Published online by Cambridge University Press: 05 May 2013
Abstract
Recently, Bollobás, Janson and Riordan introduced a very general family of random graph models, producing inhomogeneous random graphs with Θ(n) edges. Roughly speaking, there is one model for each kernel, i.e. each symmetric measurable function from [0, 1]2 to the non-negative reals, although the details are much more complicated, to ensure the exact inclusion of many of the recent models for large-scale real-world networks.

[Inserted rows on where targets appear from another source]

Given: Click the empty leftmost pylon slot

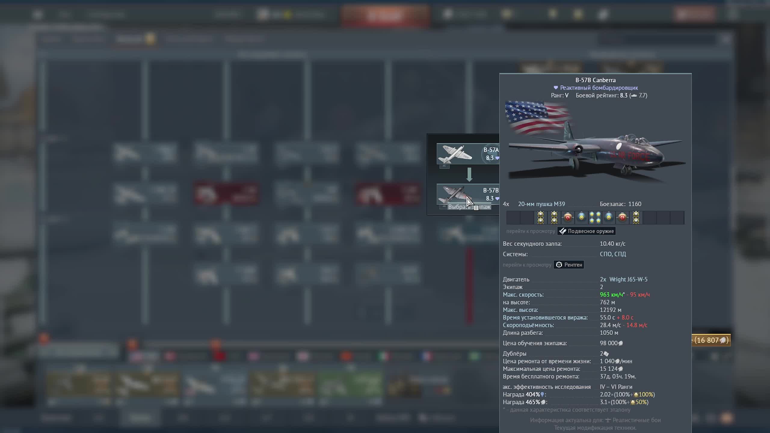Looking at the screenshot, I should pyautogui.click(x=513, y=217).
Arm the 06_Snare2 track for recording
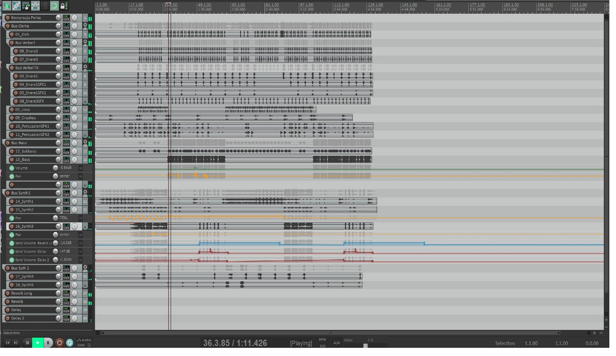 click(x=16, y=51)
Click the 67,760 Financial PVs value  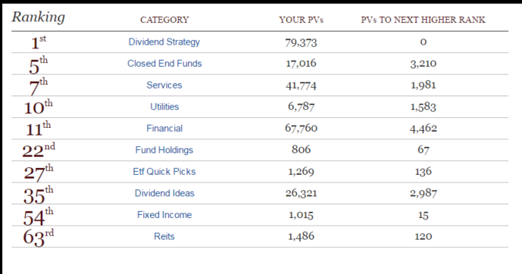[301, 128]
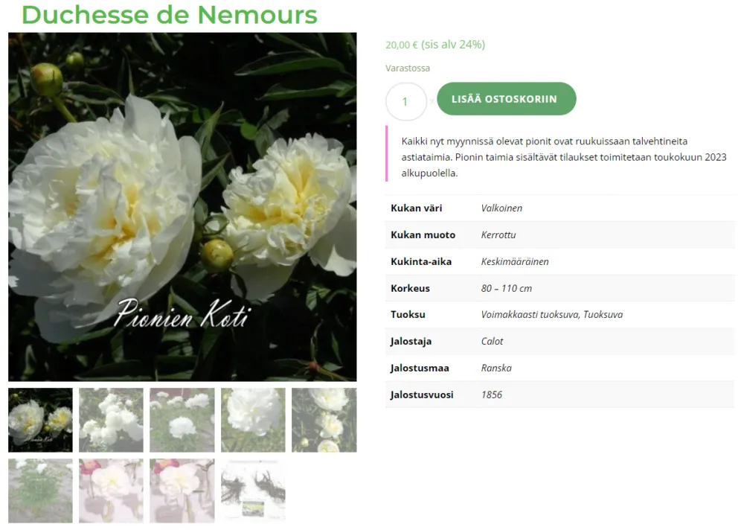Select the fifth thumbnail in top row
The height and width of the screenshot is (530, 744).
click(x=324, y=420)
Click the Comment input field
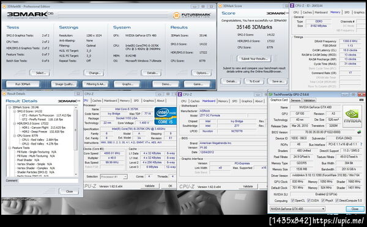 point(48,181)
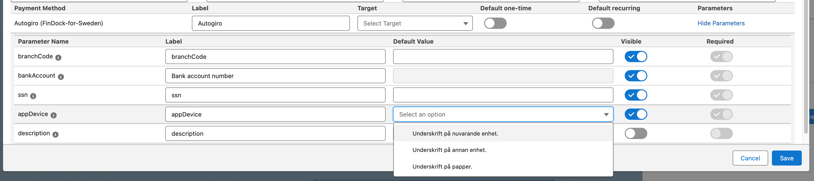This screenshot has height=181, width=814.
Task: Select 'Underskrift på nuvarande enhet.' option
Action: click(455, 133)
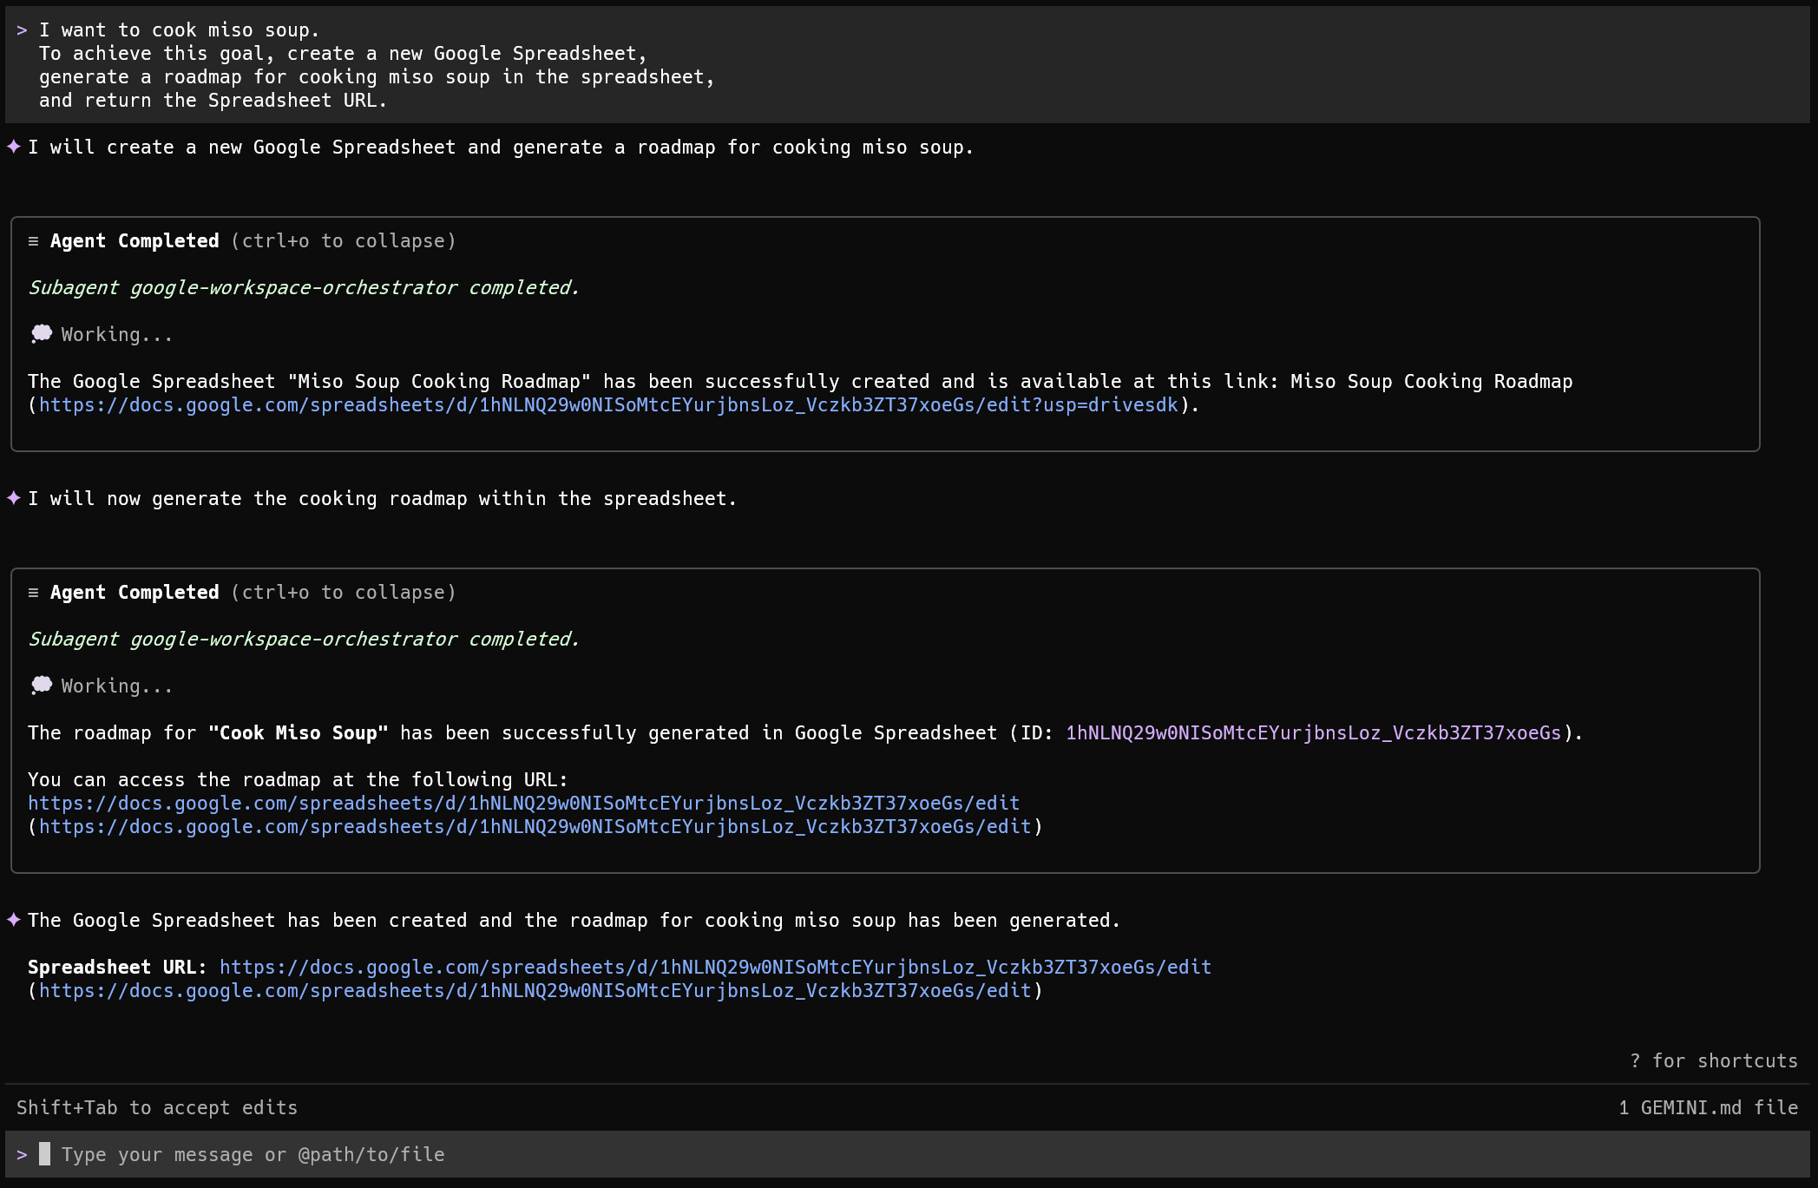Screen dimensions: 1818x1188
Task: Click the first Agent Completed collapse icon
Action: pyautogui.click(x=33, y=241)
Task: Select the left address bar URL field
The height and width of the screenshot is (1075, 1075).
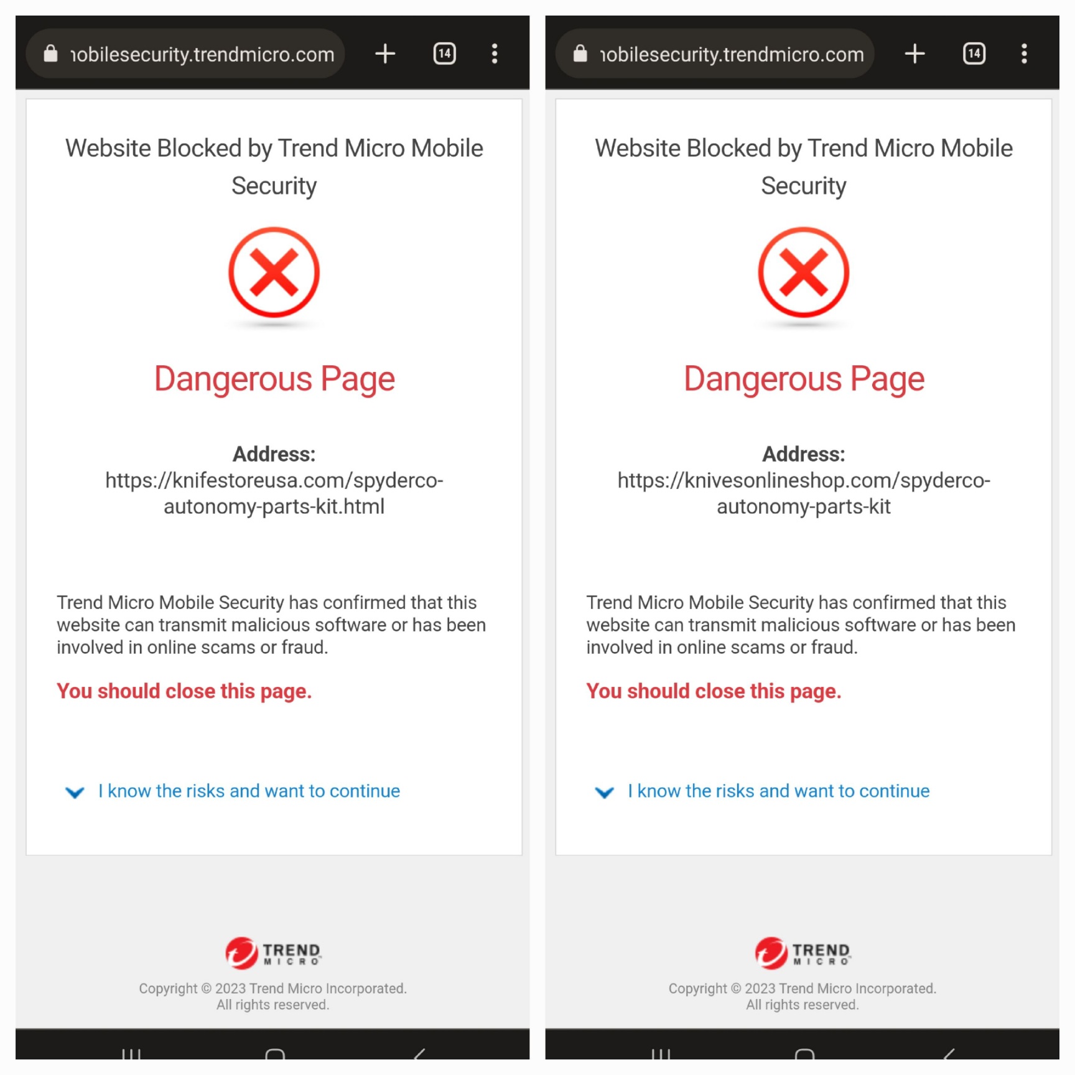Action: point(185,54)
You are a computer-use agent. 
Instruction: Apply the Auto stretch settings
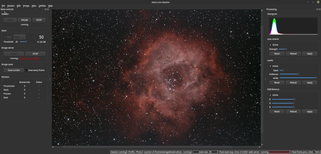tap(309, 54)
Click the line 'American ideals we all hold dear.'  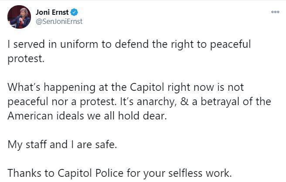point(87,116)
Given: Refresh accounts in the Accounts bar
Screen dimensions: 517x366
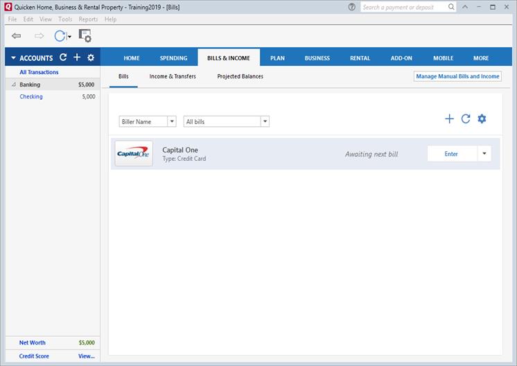Looking at the screenshot, I should 63,58.
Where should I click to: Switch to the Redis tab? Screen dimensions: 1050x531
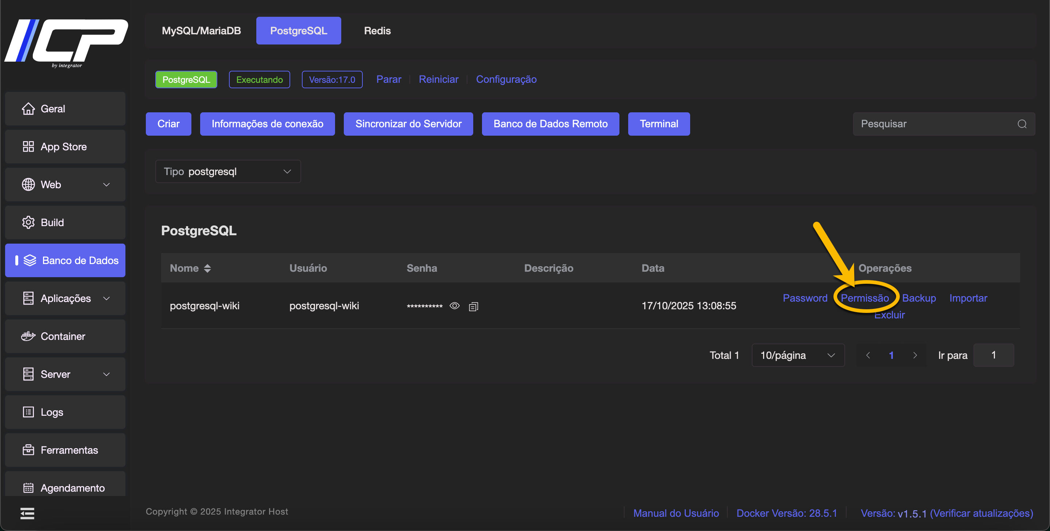pyautogui.click(x=377, y=31)
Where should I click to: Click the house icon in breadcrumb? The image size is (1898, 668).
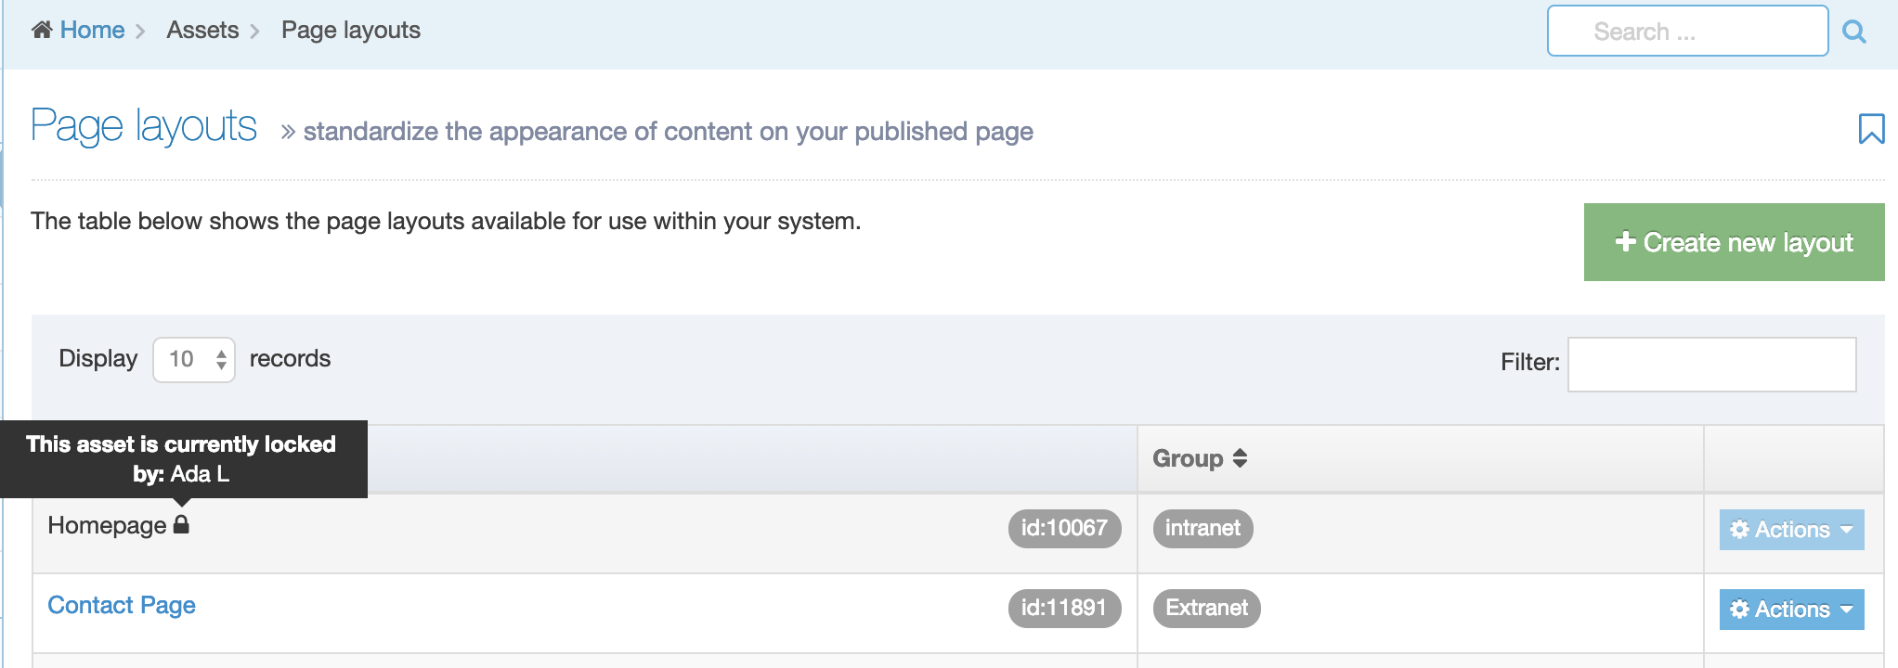[x=42, y=30]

A different connection between kernels and random graphs arises in the recent work of Borgs, Chayes, Lovász, Sós, Szegedy and Vesztergombi. They introduced several natural metrics on dense graphs (graphs with n vertices and Θ(n2) edges), showed that these metrics are equivalent, and gave a description of the completion of the space of all graphs with respect to any of these metrics in terms of graphons, which are essentially bounded kernels. One of the most appealing aspects of this work is the message that sequences of inhomogeneous quasi-random graphs are in a sense completely general: any sequence of dense graphs contains such a subsequence. Alternatively, their results show that certain natural models of dense inhomogeneous random graphs (one for each graphon) cover the space of dense graphs: there is one model for each point of the completion, producing graphs that converge to this point.